Wie kam es zum Zerfall des Karolingerreiches
Bereits vor dem Tod Karl des Großen wurde das Karolingerreich unter seinen Söhnen aufgeteilt:
- König Karl der Jüngere erhielt den Nordwesten (ehemals Neustrien)
- König Ludwig der Fromme erhielt Aquitanien
- König Pippin erhielt Italien
Als Karl der Große im Jahr 814 war nur noch Ludwig der Fromme von seinen drei Söhnen über. Ludwigs Brüder Pippin und Karl der Jüngere starben bereits 810 und 811. Beide hatten selbst keine Erben, so dass das ganze Kaiserreich an Ludwig den Frommen ging. Mit dem Tod Ludwig des Frommen wurde das Karolingerreich zwischen dessen Söhnen Lothar I., Ludwig II. und Karl II. aufgeteilt. Die Teilung geschah im Vertrag von Verdun am 10. August 843.
- Lothar erhielt die Kaiserwürde und auch das Mittelreich (Mittelfranken) mit Italien
- Ludwig II. (der Deutsche genannt) erhielt Ostfranken (Ostfrankenreich), aus dem später das deutsche Gebiet (Regnum Teutonicum) und das Heilige Römische Reich (ab 962) hervorgehen wird.
- Karl II. (der Kahle genannt) erhielt Westfranken (Westfrankenreich), aus dem später Frankreich hervorgehen wird.

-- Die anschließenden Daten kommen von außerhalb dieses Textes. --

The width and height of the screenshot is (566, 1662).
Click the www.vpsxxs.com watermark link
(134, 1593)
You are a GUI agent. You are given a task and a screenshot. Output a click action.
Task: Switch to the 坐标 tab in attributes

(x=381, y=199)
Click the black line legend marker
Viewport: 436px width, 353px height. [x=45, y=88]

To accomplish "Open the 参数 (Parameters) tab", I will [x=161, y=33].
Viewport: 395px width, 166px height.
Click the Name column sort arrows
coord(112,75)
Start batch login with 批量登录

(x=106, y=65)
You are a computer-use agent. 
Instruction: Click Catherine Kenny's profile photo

Wurde das Karolingerreich nochmals vereint
Eine Möglichkeit das Karolingerreich nochmals zu vereinen, geschah unter Karl dem Dicken. Dieser war Sohn von Ludwig II. (dem Deutschen). Karl der Dicke ließ sich im Jahr 881 zum Kaiser krönen. Als dann im nächsten Jahr Ludwig III. (König des Ostfrankenreiches) und Ludwig III. (König des Westfrankenreiches) starben, erbte Karl der Dicke zunächst nur das Ostfrankenreich. Das Westfrankenreich erbte Carloman (Karlmann II.). Als dieser aber bei einem Jagdunfall im Jahr 884 starb und keine Kinder zurückließ, wurde das Westfrankenreich an Karl den Dicken vererbt.

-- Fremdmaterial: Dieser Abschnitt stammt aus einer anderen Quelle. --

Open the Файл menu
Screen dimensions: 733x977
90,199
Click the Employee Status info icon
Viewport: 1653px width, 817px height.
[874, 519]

Zwischen 884 und 888 regierte Karl der Dicke das Karolingerreich als Kaiser auf einem Territorium, welches dem fränkischen Reich seines Urgroßvaters (Karl dem Großen) entsprach. Damit war das karolingische Frankenreich wieder vereint.
Was wurde aus dem Karolingerreich
Für den endgültigen Niedergang sorgten die Wikinger. Denn Karl der Dicke stellte sich als unfähig dabei an, das Reich gegen die Wikingereinfälle zusammenzuhalten.
Die Wikinger begannen mit der Belagerung von Paris im Jahr 885. Um Paris freizukaufen, bezahlte Karl im Jahr 886 den Wikingern 700 Pfund Silber. Dadurch wurde er im Westfrankenreich als feige und inkompetent angesehen. Ein Jahr später erhob Arnulf von Kärnten den Aufstand. Dieser war unehelicher Sohn von Carloman und vertrieb seinen Onkel. Im Jahr 888 starb Karl der Dicke im Exil in Neudingen (Baden-Württemberg, Deutschland).
Ab 887 regierte Arnulf als König das Ostfrankenreich. Dieser setzte die Karolinger-Dynastie im Ostfrankenreich fort. In Italien wurde Berengar I. zum König über Italien, welcher ab 915 auch Kaiser des Reiches wurde. Dieser war Neffe von Karl dem Kahlen.
König des Westfrankenreichs wurde Odo von Paris, welcher sich bei der Belagerung von Paris bewehrte. Durch seine Krönung begründete Odo die Dynastie der Robertiner im Westfrankenreich. Durch diese Dynastiegründung verloren die Karolinger das Westreich.